» **AVAILABLE DATA**:
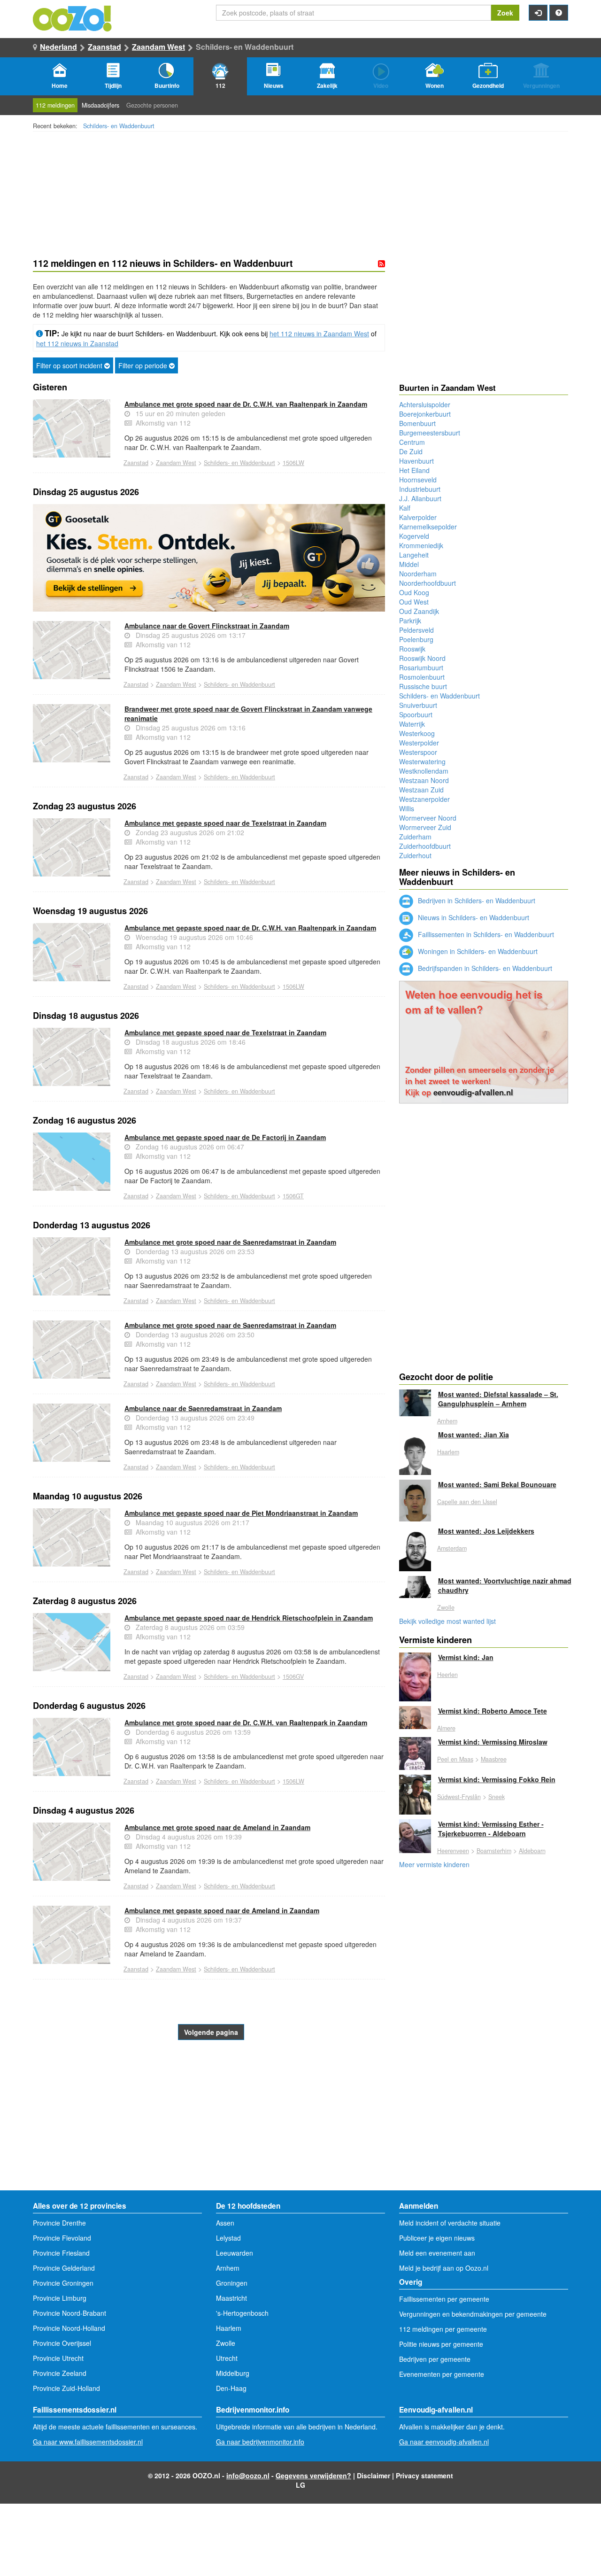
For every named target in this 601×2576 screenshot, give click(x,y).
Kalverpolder (418, 517)
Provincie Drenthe (59, 2222)
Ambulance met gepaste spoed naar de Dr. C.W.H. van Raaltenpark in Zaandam (250, 927)
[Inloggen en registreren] (538, 13)
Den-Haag (231, 2388)
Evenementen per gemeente (441, 2374)
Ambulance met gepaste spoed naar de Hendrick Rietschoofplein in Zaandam (248, 1617)
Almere (446, 1728)
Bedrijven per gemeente (434, 2359)
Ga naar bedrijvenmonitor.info (260, 2441)
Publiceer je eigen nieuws (437, 2237)
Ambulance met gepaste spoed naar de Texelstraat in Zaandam (225, 823)
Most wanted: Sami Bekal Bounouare (497, 1484)
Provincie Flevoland (62, 2237)
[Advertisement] (209, 2115)
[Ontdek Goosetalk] (209, 558)
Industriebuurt (419, 489)
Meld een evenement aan (437, 2253)
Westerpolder (419, 742)
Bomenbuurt (417, 423)
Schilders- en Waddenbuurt (118, 126)
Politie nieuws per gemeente (441, 2344)
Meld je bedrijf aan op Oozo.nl (443, 2268)
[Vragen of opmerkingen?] (558, 13)
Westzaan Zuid (421, 789)
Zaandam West (158, 46)
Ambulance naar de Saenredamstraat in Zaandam (203, 1408)
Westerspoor (418, 752)
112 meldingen (55, 105)
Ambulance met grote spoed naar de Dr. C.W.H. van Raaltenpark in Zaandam (245, 404)
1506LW (293, 462)
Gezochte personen (152, 105)
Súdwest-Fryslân (459, 1796)
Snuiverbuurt (418, 705)
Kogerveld (414, 536)
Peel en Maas (455, 1759)
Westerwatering (422, 761)
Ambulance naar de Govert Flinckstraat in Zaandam (206, 625)
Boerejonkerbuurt (425, 414)
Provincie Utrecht (58, 2358)
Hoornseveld (418, 479)
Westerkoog (417, 733)
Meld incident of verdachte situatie (450, 2222)
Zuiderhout (415, 855)
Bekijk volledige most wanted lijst (447, 1621)
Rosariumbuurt (421, 667)
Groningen (231, 2283)
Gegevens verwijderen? (313, 2475)
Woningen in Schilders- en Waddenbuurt (477, 951)
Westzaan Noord (424, 780)
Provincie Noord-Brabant (69, 2313)
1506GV (293, 1676)
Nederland (58, 46)
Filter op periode (143, 365)
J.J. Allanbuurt (420, 498)
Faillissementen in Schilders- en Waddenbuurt (485, 934)
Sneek (496, 1796)
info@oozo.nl (248, 2475)
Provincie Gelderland (64, 2268)
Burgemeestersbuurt (429, 432)
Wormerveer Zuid (425, 827)
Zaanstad (104, 46)
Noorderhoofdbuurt (427, 583)
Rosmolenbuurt (422, 677)
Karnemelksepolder (428, 526)
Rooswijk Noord (422, 658)
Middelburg (232, 2373)
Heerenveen (453, 1851)
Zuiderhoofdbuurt (425, 846)
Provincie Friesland (61, 2253)
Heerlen (447, 1674)
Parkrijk (410, 620)
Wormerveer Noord (427, 817)
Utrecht (227, 2358)
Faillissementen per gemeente (444, 2299)
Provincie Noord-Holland (69, 2328)
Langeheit (414, 554)
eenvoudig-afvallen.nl (473, 1092)
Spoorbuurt (415, 714)
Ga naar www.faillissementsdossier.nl (88, 2441)
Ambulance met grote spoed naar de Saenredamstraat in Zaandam (230, 1242)
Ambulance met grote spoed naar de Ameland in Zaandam (217, 1827)
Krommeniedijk (421, 545)
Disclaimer (373, 2475)
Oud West (414, 601)
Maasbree (494, 1759)
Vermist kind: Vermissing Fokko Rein (496, 1779)
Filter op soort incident (70, 365)
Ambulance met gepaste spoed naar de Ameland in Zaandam (221, 1910)
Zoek (505, 12)
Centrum (412, 442)
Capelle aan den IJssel (467, 1501)
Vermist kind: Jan (465, 1657)
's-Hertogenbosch (242, 2313)
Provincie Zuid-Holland (66, 2388)
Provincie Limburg (59, 2298)
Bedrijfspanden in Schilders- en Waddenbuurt (484, 968)
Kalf (404, 507)
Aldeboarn (532, 1851)
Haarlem (448, 1452)
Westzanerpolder (424, 799)
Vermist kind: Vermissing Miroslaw (492, 1741)
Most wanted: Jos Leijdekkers (486, 1531)
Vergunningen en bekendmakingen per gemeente (473, 2314)
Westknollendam (423, 771)
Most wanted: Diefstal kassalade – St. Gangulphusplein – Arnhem (498, 1398)
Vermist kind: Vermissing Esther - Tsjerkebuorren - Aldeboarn (491, 1828)
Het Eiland (414, 470)
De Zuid (411, 451)
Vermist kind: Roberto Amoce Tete (492, 1710)
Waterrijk (412, 724)
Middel (409, 564)
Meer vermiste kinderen (434, 1864)
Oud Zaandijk (419, 611)
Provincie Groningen (63, 2283)
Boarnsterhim (494, 1851)
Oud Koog (414, 592)
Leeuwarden (234, 2253)
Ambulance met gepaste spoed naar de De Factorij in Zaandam (225, 1137)
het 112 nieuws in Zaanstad (77, 343)
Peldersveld (416, 630)
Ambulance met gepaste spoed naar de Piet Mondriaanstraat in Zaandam (241, 1513)
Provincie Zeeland (59, 2373)
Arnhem (447, 1421)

» **TASK**: Print the entire listing above verbatim. No picture should be included.

» **RESPONSE FOR THIS EXERCISE**:
For every named target in this 601×2576 screenshot, give click(x,y).
Kalverpolder (418, 517)
Provincie Drenthe (59, 2222)
Ambulance met gepaste spoed naar de Dr. C.W.H. van Raaltenpark in Zaandam (250, 927)
[Inloggen en registreren] (538, 13)
Den-Haag (231, 2388)
Evenementen per gemeente (441, 2374)
Ambulance met gepaste spoed naar de Hendrick Rietschoofplein in Zaandam (248, 1617)
Almere (446, 1728)
Bedrijven per gemeente (434, 2359)
Ga naar bedrijvenmonitor.info (260, 2441)
Publiceer je eigen nieuws (437, 2237)
Ambulance met gepaste spoed naar de Texelstraat in Zaandam (225, 823)
Most wanted: Sami Bekal Bounouare (497, 1484)
Provincie Flevoland (62, 2237)
[Advertisement] (209, 2115)
[Ontdek Goosetalk] (209, 558)
Industriebuurt (419, 489)
Meld een evenement aan (437, 2253)
Westerpolder (419, 742)
Bomenbuurt (417, 423)
Schilders- en Waddenbuurt (118, 126)
Politie nieuws per gemeente (441, 2344)
Meld je bedrijf aan op Oozo.nl (443, 2268)
[Vragen of opmerkingen?] (558, 13)
Westzaan Zuid (421, 789)
Zaandam West (158, 46)
Ambulance naar de Saenredamstraat in Zaandam (203, 1408)
Westerspoor (418, 752)
112 meldingen (55, 105)
Ambulance met grote spoed naar de Dr. C.W.H. van Raaltenpark in Zaandam (245, 404)
1506LW (293, 462)
Gezochte personen (152, 105)
Súdwest-Fryslân (459, 1796)
Snuiverbuurt (418, 705)
Kogerveld (414, 536)
Peel en Maas (455, 1759)
Westerwatering (422, 761)
Ambulance naar de Govert Flinckstraat in Zaandam (206, 625)
Boerejonkerbuurt (425, 414)
Provincie Utrecht (58, 2358)
Hoornseveld (418, 479)
Westerkoog (417, 733)
Meld incident of verdachte situatie (450, 2222)
Zuiderhout (415, 855)
Bekijk volledige most wanted lijst (447, 1621)
Rosariumbuurt (421, 667)
Groningen (231, 2283)
Gegevens verwijderen? (313, 2475)
Woningen in Schilders- en Waddenbuurt (477, 951)
Westzaan Noord (424, 780)
Provincie Noord-Brabant (69, 2313)
1506GV (293, 1676)
Nederland (58, 46)
Filter op periode (143, 365)
J.J. Allanbuurt (420, 498)
Faillissementen in Schilders- en Waddenbuurt (485, 934)
Sneek (496, 1796)
info@oozo.nl (248, 2475)
Provincie Gelderland (64, 2268)
Burgemeestersbuurt (429, 432)
Wormerveer Zuid (425, 827)
Zaanstad (104, 46)
Noorderhoofdbuurt (427, 583)
Rosmolenbuurt (422, 677)
Karnemelksepolder (428, 526)
Rooswijk Noord (422, 658)
Middelburg (232, 2373)
Heerenveen (453, 1851)
Zuiderhoofdbuurt (425, 846)
Provincie Friesland (61, 2253)
Heerlen (447, 1674)
Parkrijk (410, 620)
Wormerveer Noord (427, 817)
Utrecht (227, 2358)
Faillissementen per gemeente (444, 2299)
Provincie Noord-Holland (69, 2328)
Langeheit (414, 554)
eenvoudig-afvallen.nl (473, 1092)
Spoorbuurt (415, 714)
Ga naar www.faillissementsdossier.nl (88, 2441)
Ambulance met grote spoed naar de Saenredamstraat in Zaandam (230, 1242)
Ambulance met grote spoed naar de Ameland in Zaandam (217, 1827)
Krommeniedijk (421, 545)
Disclaimer (373, 2475)
Oud West (414, 601)
Maasbree (494, 1759)
Vermist kind: Vermissing Fokko Rein (496, 1779)
Filter op soort incident (70, 365)
Ambulance met gepaste spoed naar de Ameland in Zaandam (221, 1910)
Zoek (505, 12)
Centrum (412, 442)
Capelle aan den IJssel (467, 1501)
Vermist kind: Jan (465, 1657)
's-Hertogenbosch (242, 2313)
Provincie Zuid-Holland (66, 2388)
Provincie Limburg (59, 2298)
Bedrijfspanden in Schilders- en Waddenbuurt (484, 968)
Kalf (404, 507)
Aldeboarn (532, 1851)
Haarlem (448, 1452)
Westzanerpolder (424, 799)
Vermist kind: Vermissing Miroslaw (492, 1741)
Most wanted: Jos Leijdekkers (486, 1531)
Vergunningen en bekendmakingen per gemeente (473, 2314)
Westknollendam (423, 771)
Most wanted: Diefstal kassalade – St. Gangulphusplein – Arnhem (498, 1398)
Vermist kind: Vermissing Esther - Tsjerkebuorren - Aldeboarn (491, 1828)
Het Eiland (414, 470)
De Zuid (411, 451)
Vermist kind: Roberto Amoce Tete (492, 1710)
Waterrijk (412, 724)
Middel (409, 564)
Meer vermiste kinderen (434, 1864)
Oud Zaandijk (419, 611)
Provincie Groningen (63, 2283)
Boarnsterhim (494, 1851)
Oud Koog (414, 592)
Leeuwarden (234, 2253)
Ambulance met gepaste spoed naar de De Factorij in Zaandam (225, 1137)
het 112 nieuws in Zaanstad (77, 343)
Peldersveld (416, 630)
Ambulance met gepaste spoed naar de Piet Mondriaanstraat in Zaandam (241, 1513)
Provincie Zeeland (59, 2373)
Arnhem (447, 1421)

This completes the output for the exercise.